A re-organization saw Coveside decide to play with three defenders push an extra player into attack. This change along with good old fashioned grit and commitment saw a pulsating second half during which Coveside came close to getting a result and saving something from this disappointing season.

With Richie and Cam running the centre of the park and Gergie (or Ford) and Sarp (or Heers) providing the width the game was largely played in the Dics third of the field. Kevin, Tim, and Graham provided the strikeforce and their effort ensured that Nordic had to resort to a long-ball game; with Tibor's talent wasted as he was resigned to just hoofing the ball out of defence.

All the momentum was with Coveside and the goal when it game was wholly deserved. Some excellent approach play from the right side of the field involving Speers; Cam and Richie saw the ball played to the feet of Kevin Ward at the edge of the penalty area. Holding off three players Kevin laid the ball back to Richie who had the time to look up and sweep the ball into the back of the goal. Game on!

Coveside did not let up and moments later Richie found himself with the space and time to test the keeper again. Despite his left foot trying to take responsibility his right foot (aggrieved by years of under use and under appreciation) got to the ball first and whacked the it over the bar.

With Coveside pushing forward, the chance for a Nodic (the letter 'r' seems to be sticking on my keyboard now) counter attack was always there. While these were far less than expected one such chance saw their number 22 break the offside trap; skip past Cloudy and with the goal at his mercy pass the ball to his colleague standing in an offside position. The peels of laugher from the Coveside lines were short-lived as the third of the days' defensive blunders unfolded before their eyes.

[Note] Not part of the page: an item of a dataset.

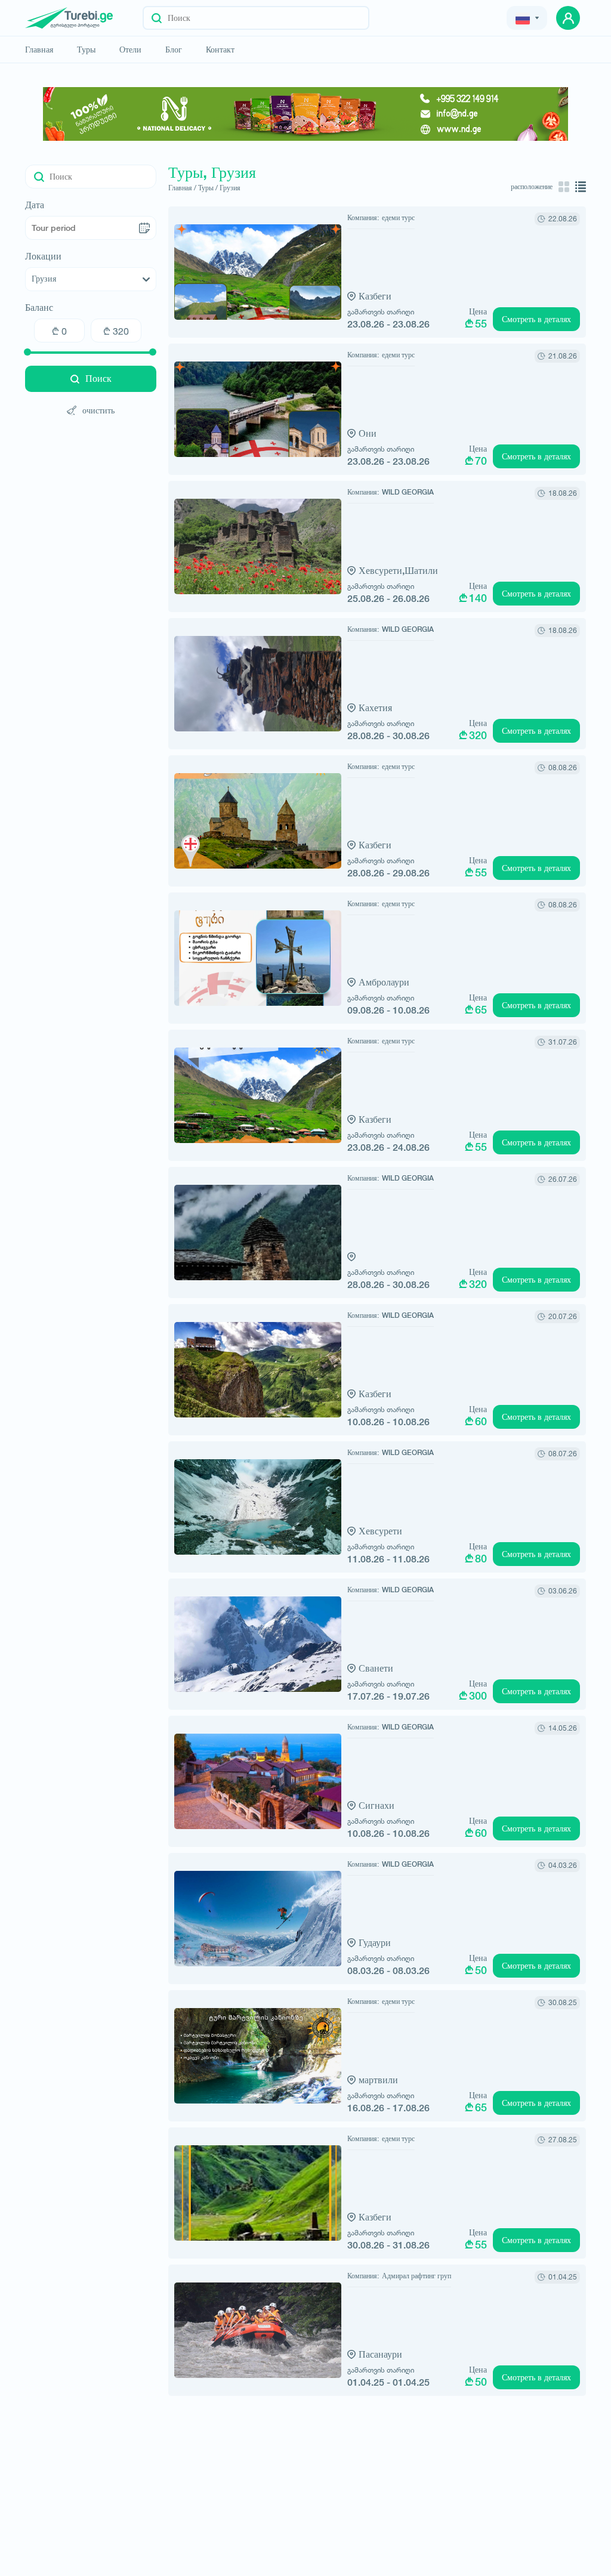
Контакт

Footballers (especially those playing for Coveside) have long been adept at spinning yarns to cover their own hides after just about any form of misdemeanor but Al's excuse that he was wondering how many Sudafed the short Nodic attacker had consumed that morning still failed to explain how the ball could have squirmed under his foot into the path of the heavy NoDick striker who ran on and struck the ball past Cloudy.

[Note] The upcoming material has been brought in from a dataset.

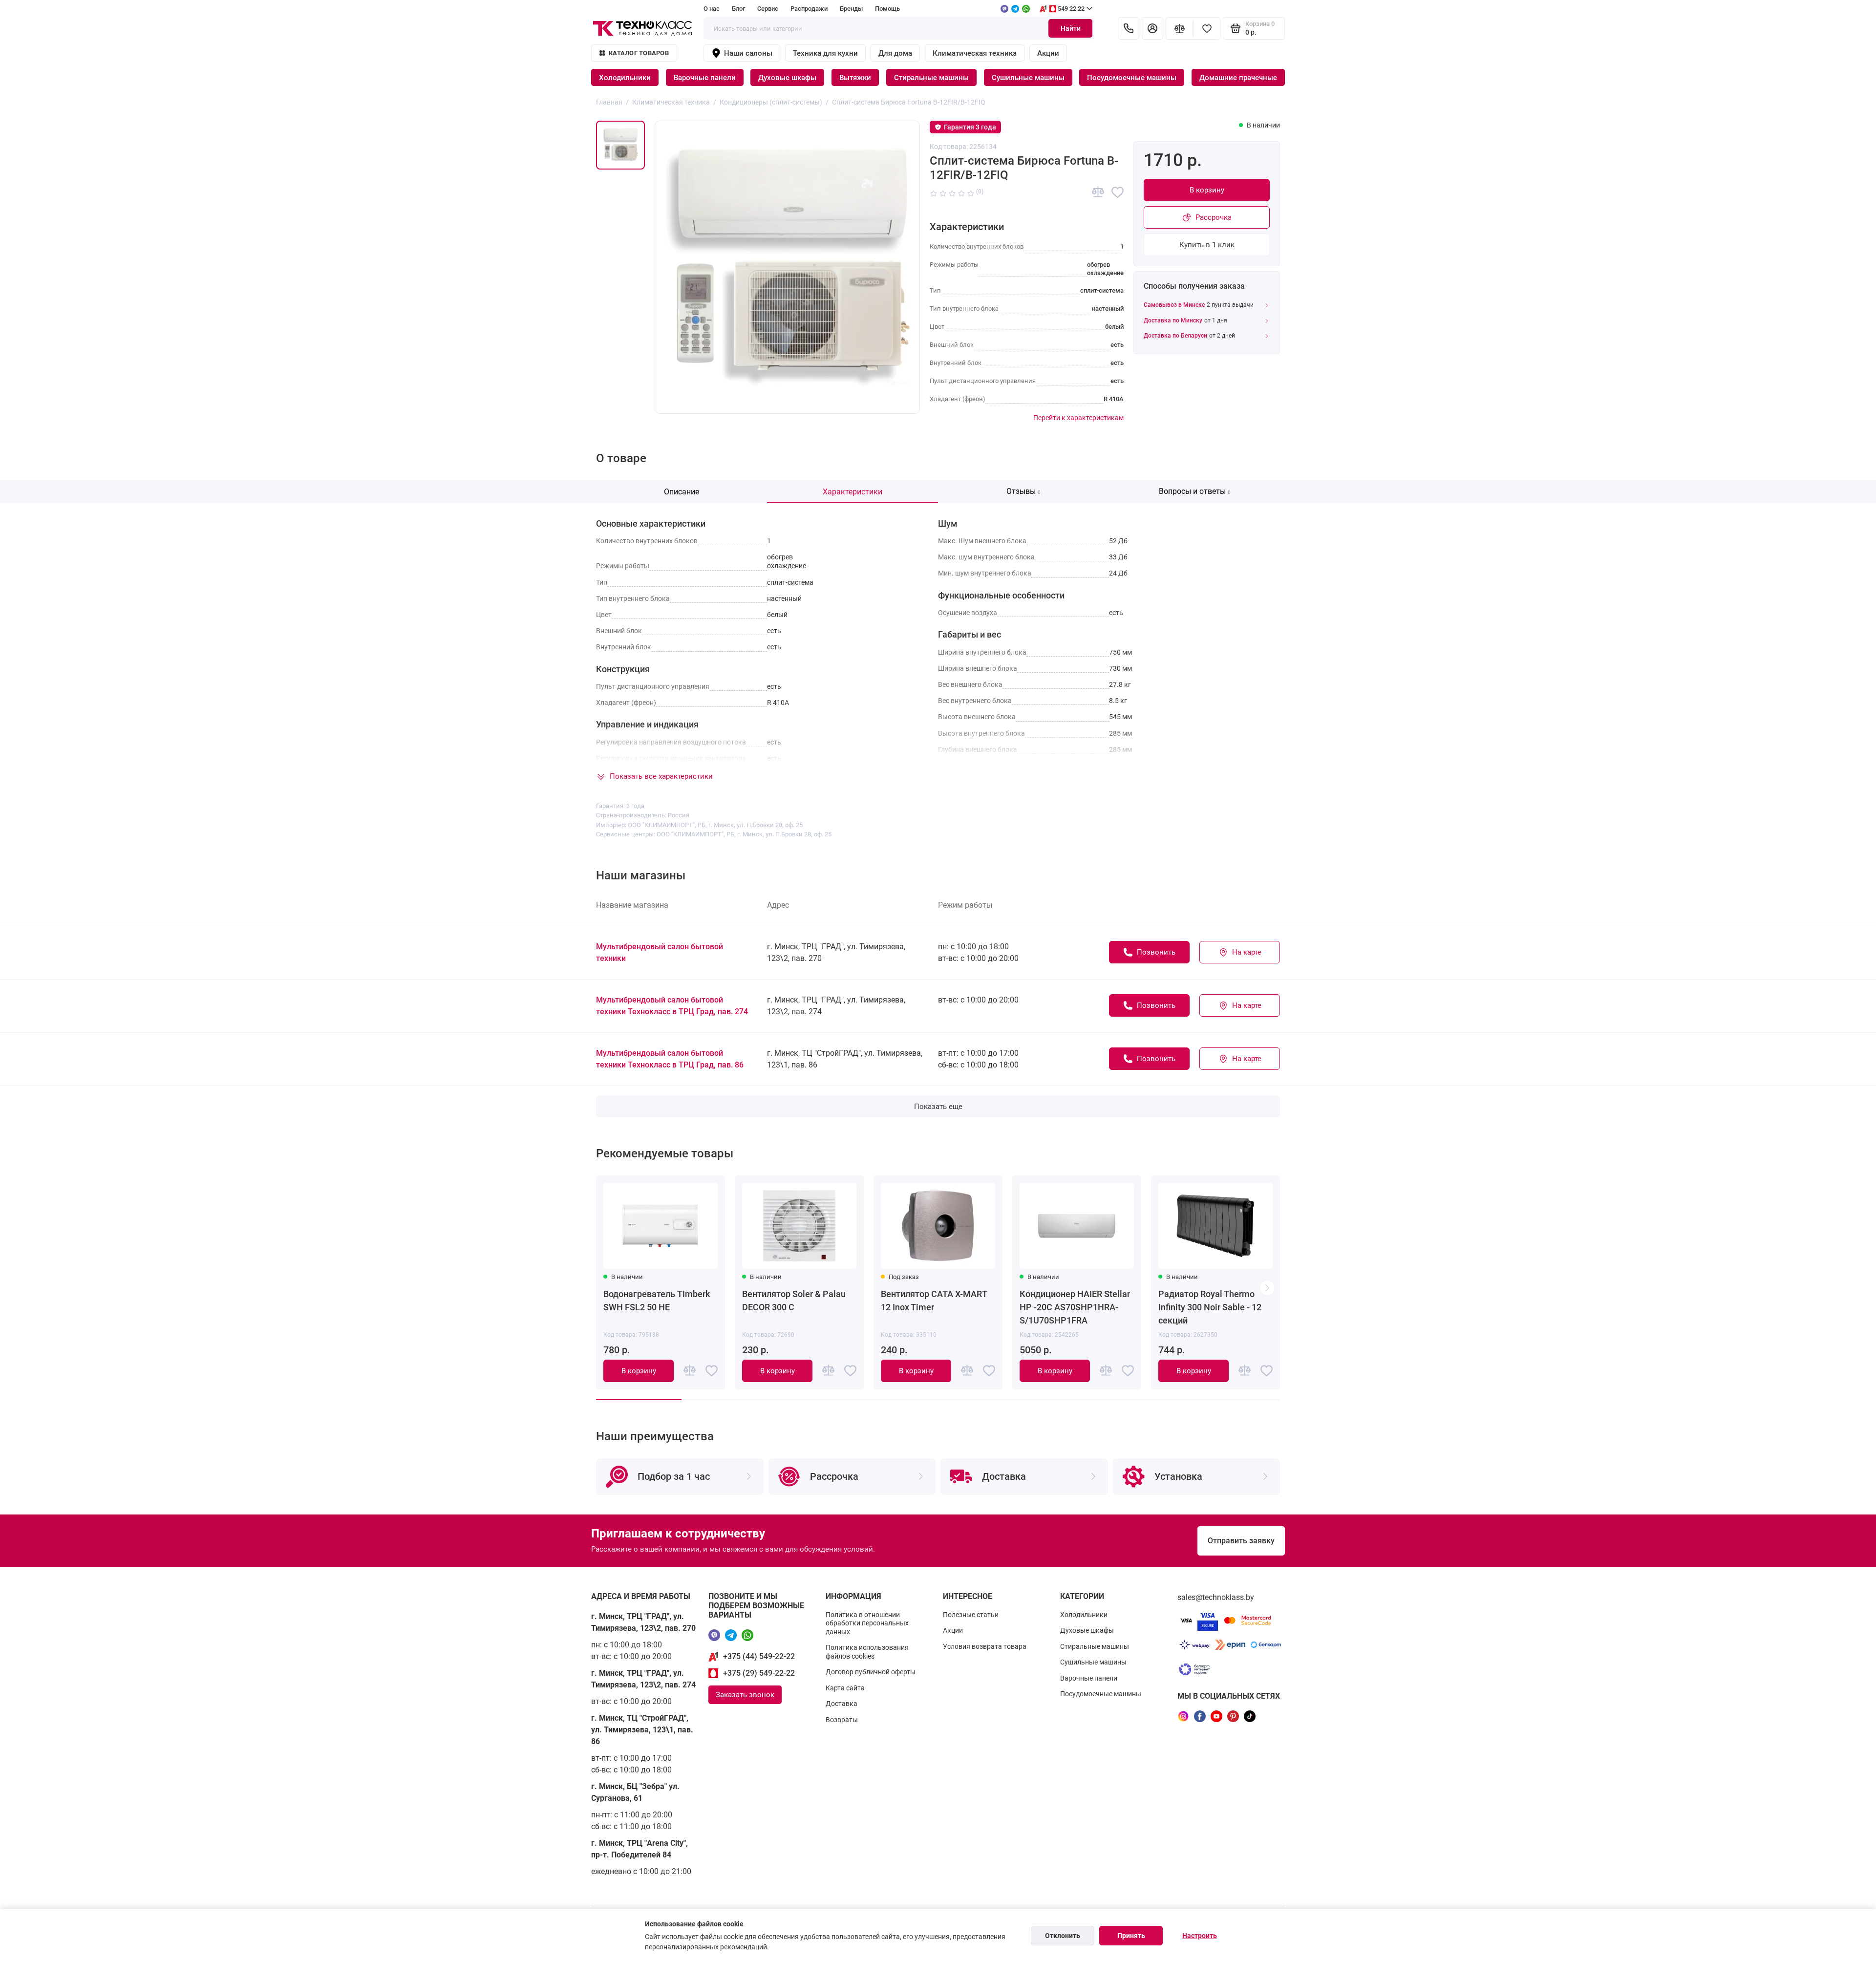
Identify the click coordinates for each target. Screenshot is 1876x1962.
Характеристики (852, 491)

If ever there was a momentum buster this was it and the lads would have been entitled to give up, but of course this was not going to happen. Having somehow unscrewed himself from the earth Al, along with Dave Hannah drove the team forward again and did not allow anyone's head to drop.

One more Coveside goal and it would all have been back in the mix and the best chance for this came as Tim skipped away to get to the touch line and had the time to look up and square the ball to Kevin. Unfortunately the ball was intercepted and hoofed away (by Tibor I think).

The goal did not come and the result finished 3-1 Nordic and with that Coveside conceded the title.

The beers and laughs after the game were as good as always (and we sometimes need to remember this is why we play the game). While Hannah fought off the unwanted attentions of Fergie's dog the rest of the lads drank beer, reflected that everyone had played as hard as they could, and looked forward to the provincials. Great effort everyone.